Visitors' complaints about not being able to understand the heavily accented speech of some taxi drivers has prompted Indianapolis to consider testing the English skills of people applying for city taxi licenses.
The proposal follows complaints by hotel managers that many travelers—particularly those in town for conventions—report they can't understand the city's taxi drivers.
Indianapolis' Department of Code Enforcement is now considering giving cabdrivers an oral English test as part of a larger effort to better regulate the city's taxis.
"If someone is unable to comprehend or communicate, no matter how great their qualifications are, they cannot perform the essential functions of a taxi driver," said Adam Collins, a lawyer who is the city code department's licensing administrator.
Currently, the code department has no standard English test for taxi applicants.
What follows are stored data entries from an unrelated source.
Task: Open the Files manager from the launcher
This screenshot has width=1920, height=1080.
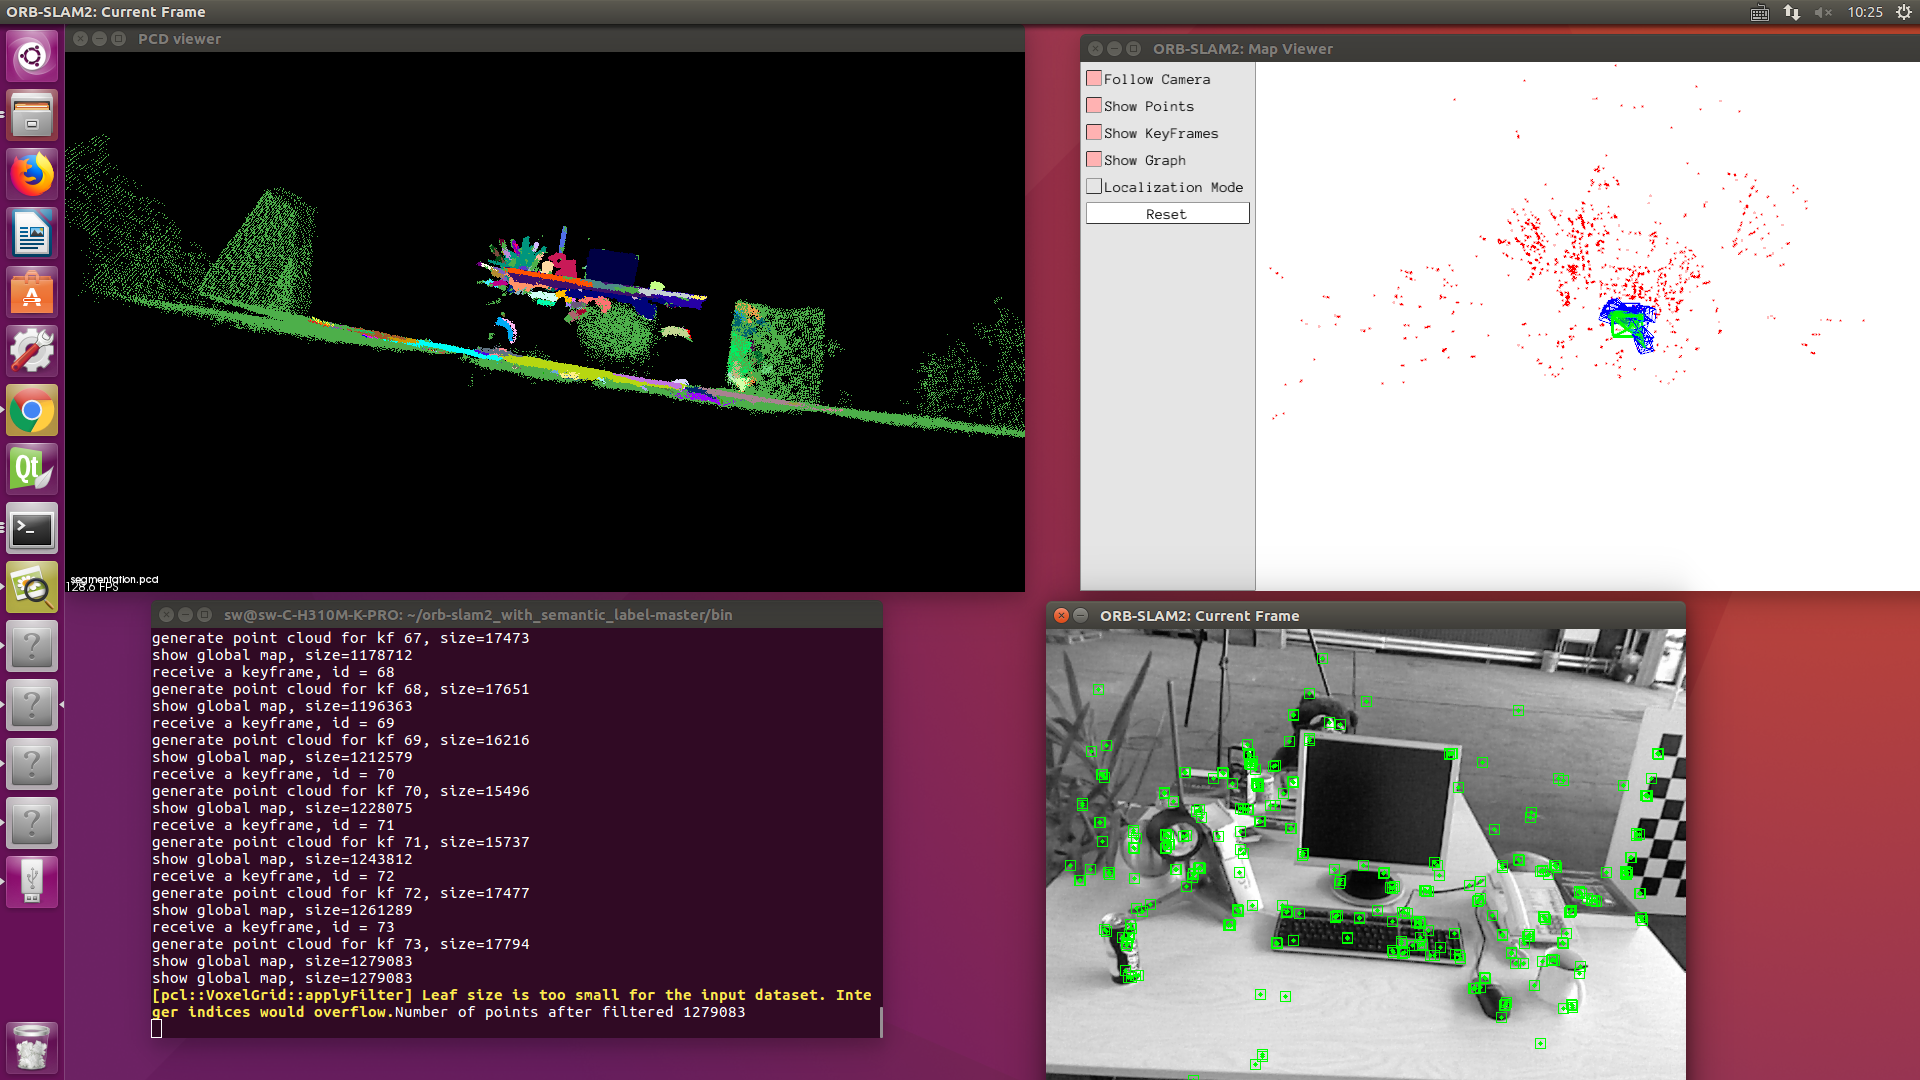Action: point(32,115)
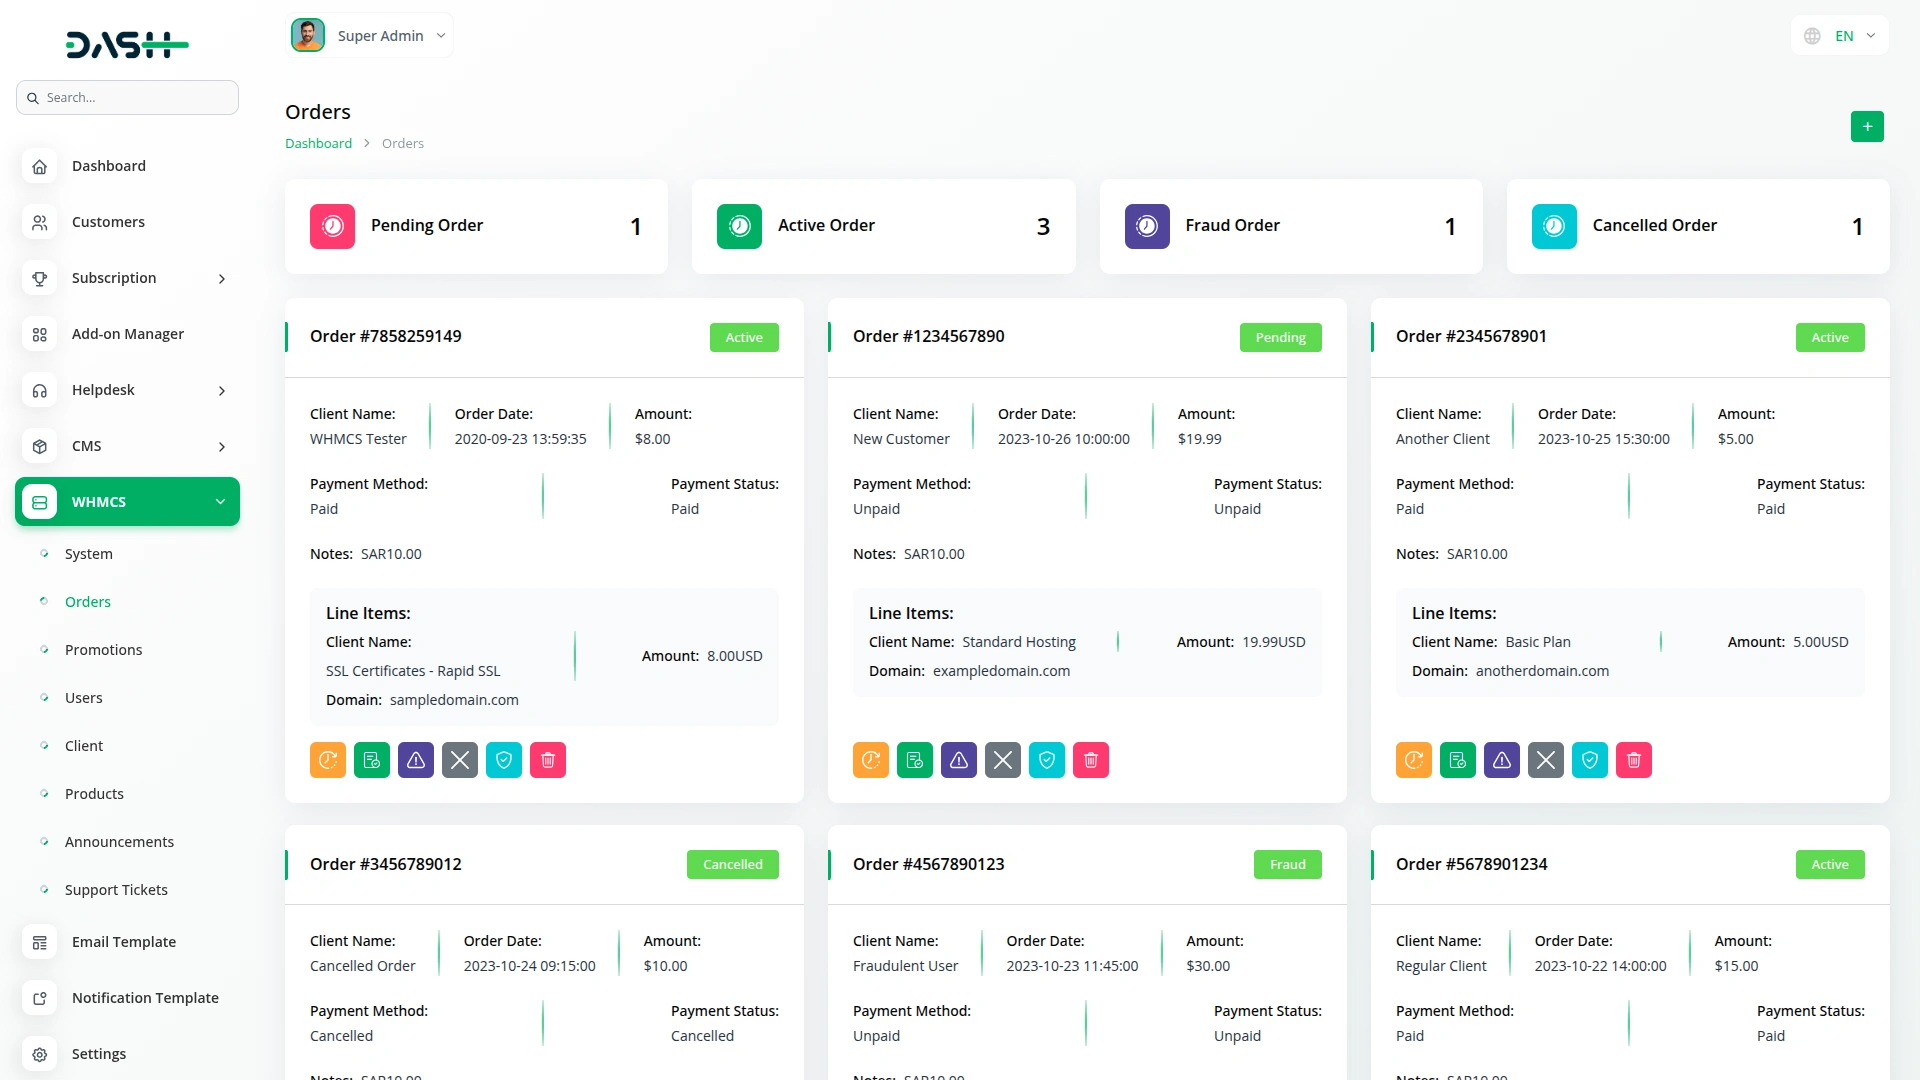The width and height of the screenshot is (1920, 1080).
Task: Delete order #2345678901 with the trash icon
Action: tap(1634, 760)
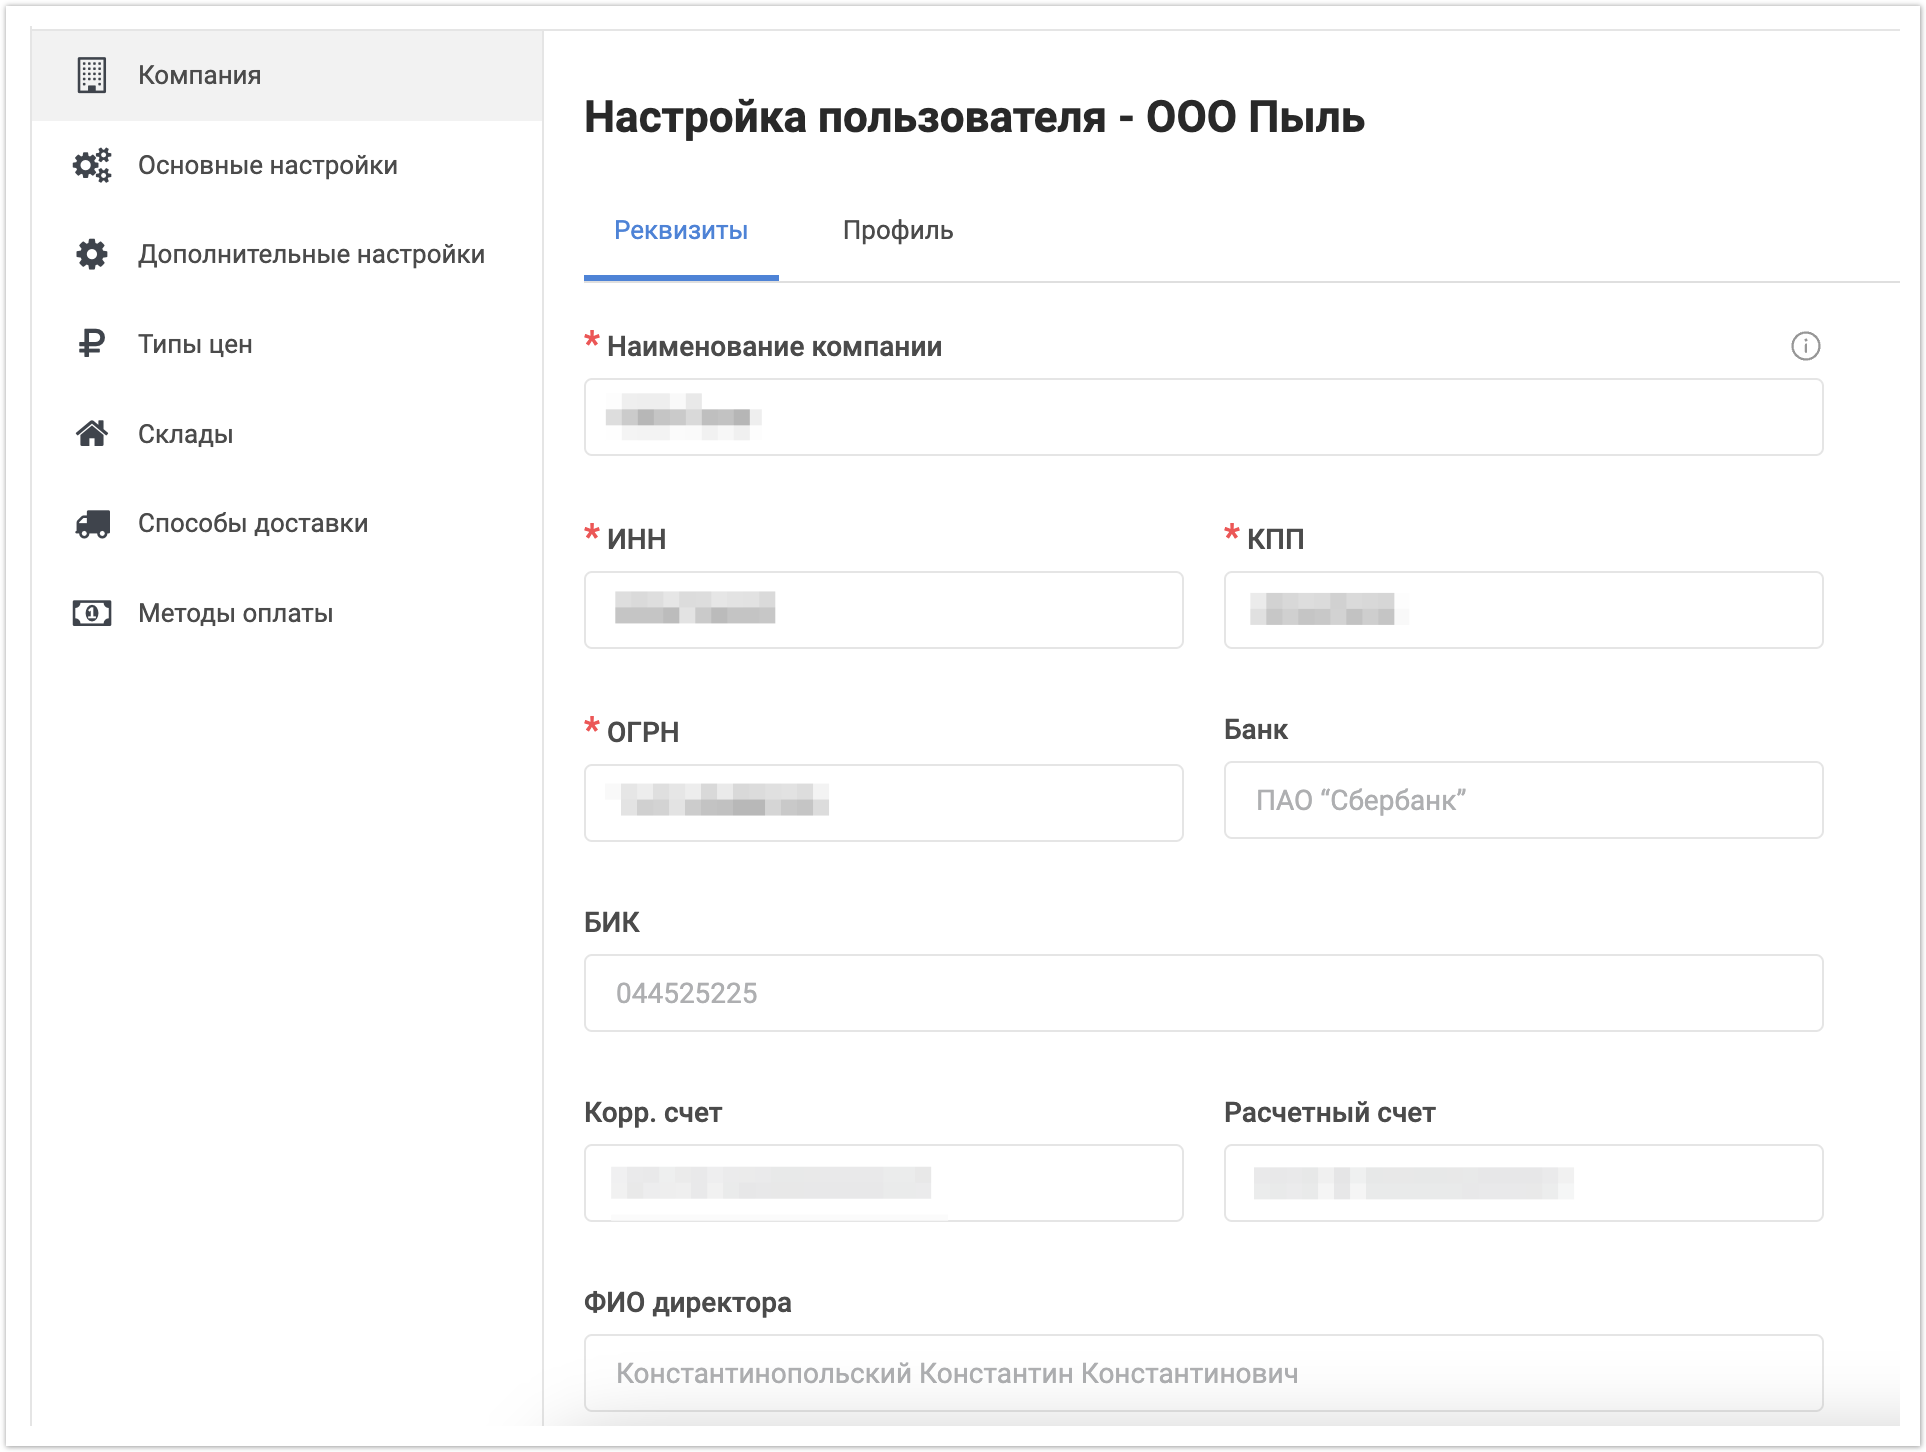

Jeff Sweet, president of the Greater Indianapolis Hotel and Lodging Association, said taxis are "a key cog to hospitality and tourism."
"We're not singling out taxis. This is based on the voice of the customer," said Sweet, the general manager of the downtown Indianapolis Hilton.
In Columbus, Ohio, applicants for taxi licenses must show they can read and write English, but the test doesn't assess oral communication skills.
"We haven't done that. I believe it would be very challengeable" in court, said Sharon Gadd, license manager in Columbus' public safety department.
Indianapolis' proposal raises the question of how good an applicants' English will have to be and who would make that determination.
While any test the city might give could be challenged, Indianapolis lawyer Sheila Kennedy said it is not necessarily out of bounds for a city to make sure cabbies can communicate with passengers.
Kennedy, a professor of law and public policy at the School of Public and Environmental Affairs at Indiana University-Purdue University Indianapolis, said she has routinely asked students whether a city could require its employees to speak fluent English.
The answer to that question is no—unless that fluency is central to the job, she said.
"Read traffic signs, communicate with fares, read street maps—those are the kinds of skills clearly the city has a right to demand" of cabbies, Kennedy said.
Such testing has been routine in the U.S. for years and standard English tests are now sold by companies and used without complaint by public agencies to test applicants for a variety of licenses, she said.
A test question for taxi drivers might have them say the fares or the street on which a landmark is located, Kennedy said.
When George Akintayo moved to Indianapolis from Nigeria, he said he had no trouble obtaining a taxi license and going to work as a city cabbie.
"I cannot come to America and in four years speak perfect English," Akintayo said. "I have an accent. … A lot of us are from Africa and have a strong accent."